Association of blood glucose control and pancreatic reserve with diabetic retinopathy in the Veterans Affairs Diabetes Trial (VADT)

Affiliations
Randomized Controlled Trial

Association of blood glucose control and pancreatic reserve with diabetic retinopathy in the Veterans Affairs Diabetes Trial (VADT)

Nasrin Azad et al. Diabetologia. 2014 Jun.

Abstract

Aims/hypothesis: The aim of this study was to test the hypothesis that intensive glycaemic control (INT) and higher plasma C-peptide levels in patients with poorly controlled diabetes would be associated with better eye outcomes.

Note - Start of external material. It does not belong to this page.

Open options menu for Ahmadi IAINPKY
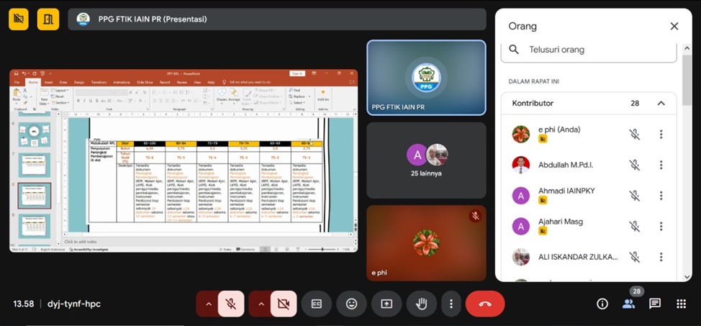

Methods: The incidence and progression of diabetic retinopathy (DR) was assessed by grading seven-field stereoscopic fundus photographs at baseline and 5 years later in 858 of 1,791 participants in the Veterans Affairs Diabetes Trial (VADT).

Results: After adjustment for all covariates, risk of progression (but not incidence) of DR increased by 30% for each 1% increase in baseline HbA1c (OR 1.3; 95% CI 1.123, 1.503; p = 0.0004). Neither assignment to INT nor age was independently associated with DR in the entire cohort. However, INT showed a biphasic interaction with age. The incidence of DR was decreased in INT participants ≤55 years of age (OR 0.49; 95% CI 0.24, 1.0) but increased in those ≥70 years old (OR 2.88; 95% CI 1.0, 8.24) (p = 0.0043). The incidence of DR was reduced by 67.2% with each 1 pmol/ml increment in baseline C-peptide (OR 0.328; 95% CI 0.155, 0.7; p = 0.0037). Baseline C-peptide was also an independent inverse risk factor for the progression of DR, with a reduction of 47% with each 1 pmol/ml increase in C-peptide (OR 0.53; 95% CI 0.305, 0.921; p = 0.0244).

Conclusions/interpretation: Poor glucose control at baseline was associated with an increased risk of progression of DR. INT was associated with a decreased incidence of DR in younger patients but with an increased risk of DR in older patients. Higher C-peptide at baseline was associated with reduced incidence and progression of DR.